Paula had a successful career for 16 years, a husband, and two sons. Then she got the call from her sister – her father had been diagnosed with Alzheimer’s and needed help. She uprooted her family, left everything behind, and came back to her childhood home in D.C. to care for her dad. A few years after moving her husband passed away suddenly from a heart attack. Four months later, her father died.
In an instant, Paula’s entire life changed. She found herself a widow, with nowhere to go, no money, no job, and two young sons. She and her sons were living in her car, sleeping with a knife for protection, and pawning the precious few belongings they had left to buy food. When her youngest son got sick, Paula sold the car in order to get a hotel room. That money soon ran out.
“I laid out all the cash I had left on the bed and counted it. It wasn’t going to be enough for another night at the hotel.”
Paula found a safe place for her sons with friends, but she had nowhere else to turn. She called the Shelter Hotline and arrived on the doorstep of N Street Village on a Friday afternoon. She was able to get a bed at N Street Village’s newly opened emergency shelter, the Patricia Handy Place for Women. She came back to the Village flagship site on Monday ready to do the work necessary to get her life and independence back. She started taking classes, getting involved in the community, and doing everything she could to use the tools and resources around her.

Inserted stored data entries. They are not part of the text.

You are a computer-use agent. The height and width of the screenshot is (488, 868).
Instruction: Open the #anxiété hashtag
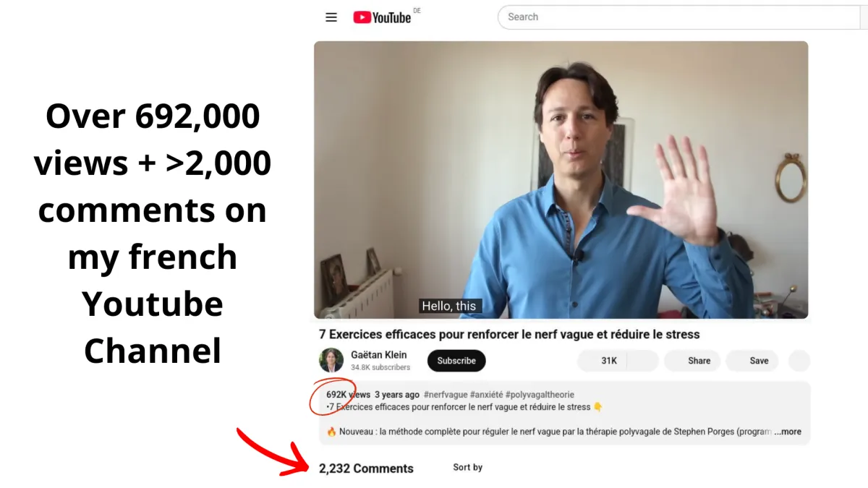tap(486, 395)
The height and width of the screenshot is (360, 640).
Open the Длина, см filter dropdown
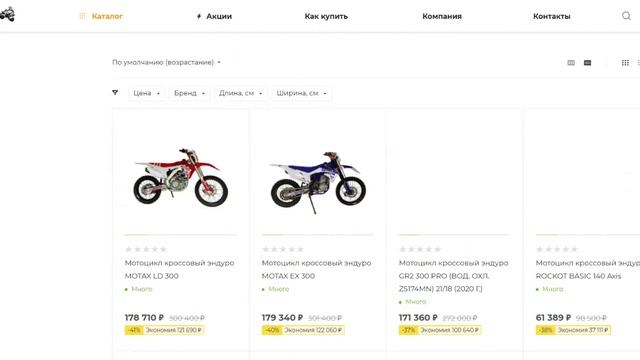click(x=240, y=93)
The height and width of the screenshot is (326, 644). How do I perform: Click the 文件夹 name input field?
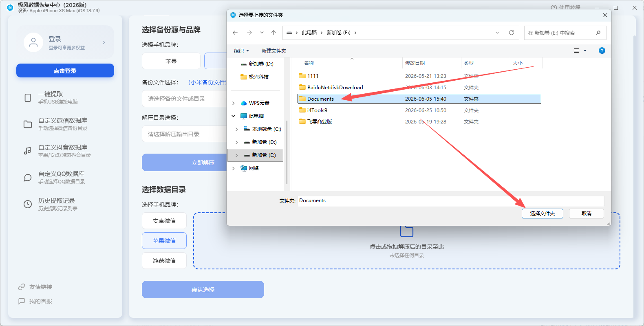point(451,200)
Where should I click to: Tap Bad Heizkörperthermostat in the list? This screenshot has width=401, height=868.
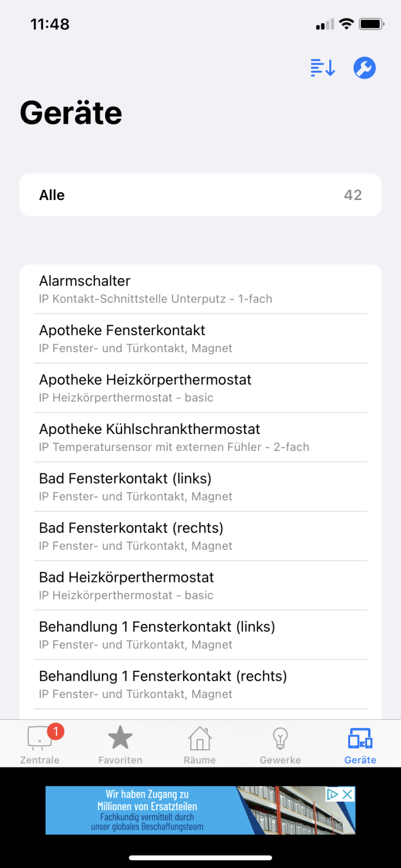point(201,585)
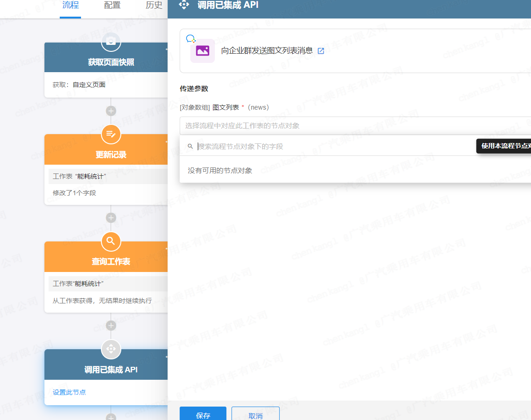Click the 保存 button
531x420 pixels.
[203, 414]
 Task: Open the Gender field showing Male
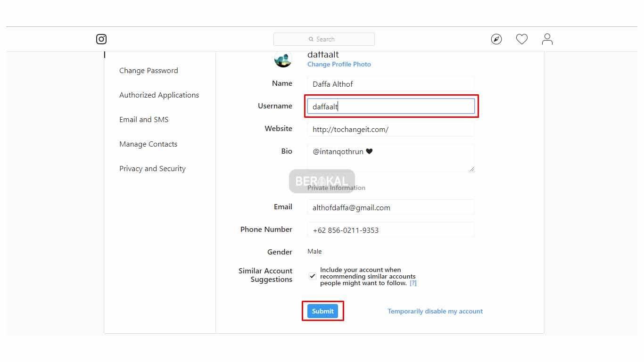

“I thought the classes were about learning – learning how to use computers, how to do yoga, how to make jewelry – but looking back, I’ve come to realize they were about healing the entire time.”
Paula began to take advantage of everything the Village – and the city – had to offer.
“I’d spent my entire life taking care of everyone else – taking care of my husband, taking care of my family, taking care of my father, taking care of my sons. It’d always been about someone else. Now it’s finally about me.”
Today, Paula has completed “Back to Work at 50+,” a highly-competitive multi-week course. She is living in a nearby shelter and working to move into her own apartment. Paula has started making jewelry and is talking about what it would take to start a small business once she has more permanent housing. She is hopeful about her next chapter.
“I wasn’t responsible for becoming homeless. But I am 100% responsible for what I do with my life afterward. I don’t know what’s next for the second half of my life, but I do know there’s excitement in everything I’m able to do and try now.”